New coordinates filled her display. Charting a course from the middle of the city straight up. He was using the city as a kind of rock-free funnel into space again. Clever enough, except for the massive asteroid that would be waiting for them. “You know they’ll be up there when we get into the hard black, right?”

“You do your job, I’ll do mine,” he said. She spared him a glance then, because he sounded like he was having a good time. That one quick glimpse showed him craning to see out the window, like a kid having their first flight. That damn sword of his, still clasped in one hand. And yeah, he was smiling.

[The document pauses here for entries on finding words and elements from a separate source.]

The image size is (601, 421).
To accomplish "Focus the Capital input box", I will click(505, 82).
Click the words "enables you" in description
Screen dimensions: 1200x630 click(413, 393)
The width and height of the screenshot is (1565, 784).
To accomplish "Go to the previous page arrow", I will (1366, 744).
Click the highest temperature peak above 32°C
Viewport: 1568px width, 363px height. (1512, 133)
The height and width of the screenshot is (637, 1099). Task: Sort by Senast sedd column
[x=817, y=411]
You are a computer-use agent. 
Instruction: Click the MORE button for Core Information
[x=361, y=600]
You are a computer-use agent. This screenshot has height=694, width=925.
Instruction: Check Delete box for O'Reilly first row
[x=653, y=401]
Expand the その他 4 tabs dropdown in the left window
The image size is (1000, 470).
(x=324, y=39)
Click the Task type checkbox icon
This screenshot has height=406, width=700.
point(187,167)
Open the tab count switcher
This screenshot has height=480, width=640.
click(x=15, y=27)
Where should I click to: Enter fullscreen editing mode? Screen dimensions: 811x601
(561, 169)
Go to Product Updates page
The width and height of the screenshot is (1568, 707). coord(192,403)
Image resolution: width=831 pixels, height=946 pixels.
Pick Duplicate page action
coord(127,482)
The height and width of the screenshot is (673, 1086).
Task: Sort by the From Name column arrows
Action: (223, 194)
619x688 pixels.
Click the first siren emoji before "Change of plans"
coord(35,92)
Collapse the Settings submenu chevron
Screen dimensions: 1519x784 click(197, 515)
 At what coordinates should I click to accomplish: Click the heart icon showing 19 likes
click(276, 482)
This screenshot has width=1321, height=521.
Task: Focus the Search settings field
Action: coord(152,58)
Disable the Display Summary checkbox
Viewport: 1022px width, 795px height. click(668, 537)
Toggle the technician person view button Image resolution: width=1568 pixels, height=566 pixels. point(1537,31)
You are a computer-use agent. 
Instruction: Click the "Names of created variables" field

If the acceleration couches had allowed it, she might have shrugged. She’d always figured Nate for an idealist, a dreamer, and an overgrown child. It was nice to be shown she was right, before they all died in a fiery explosion.

El talked the Tyche into another climb, a ride back up the gravity well. The ship was tireless, nosing towards the stars like a hungry hound. Whether it was the Ravana’s heart beating in the Tyche’s chest, or the refit courtesy of the Gladiator, she was eager, keen in a way she hadn’t felt in all the years El had been the Tyche’s Helm. It’s possible that the ship was just happy to not be a thin smear of metal and carbon against the planet’s surface. Whatever it was, there was joy in the ship’s flight. That might have been what she’d seen on Nate’s face — his ship, his Tyche, riding the sky like she never had before.

“Don’t forget,” said Nate. “No gravity.” He meant the negative space generator that made Endless Jumps possible; it’s what gave them gravity when in space. The Endless Drive was fried, and wasn’t coming back online anytime soon. El checked the straps on her harness, more a habit than need, nodding to herself. All strapped in.

Ahead of them, the Ezeroc ship loomed at the edge of space. It was closing on an intercept course, and all the flight plan Nate had disclosed put the Tyche on an intersecting trajectory. “Nate,” she said.

“I see it,” he said.

“Nate,” she said. “It’s a massive rock.”

“I see it,” he said. “Be cool.”

“Did you … do not tell me to be cool,” she said. “This is hard. All of this is hard. You are getting me to fly without knowing my destination. Without knowing the next point in the destination!”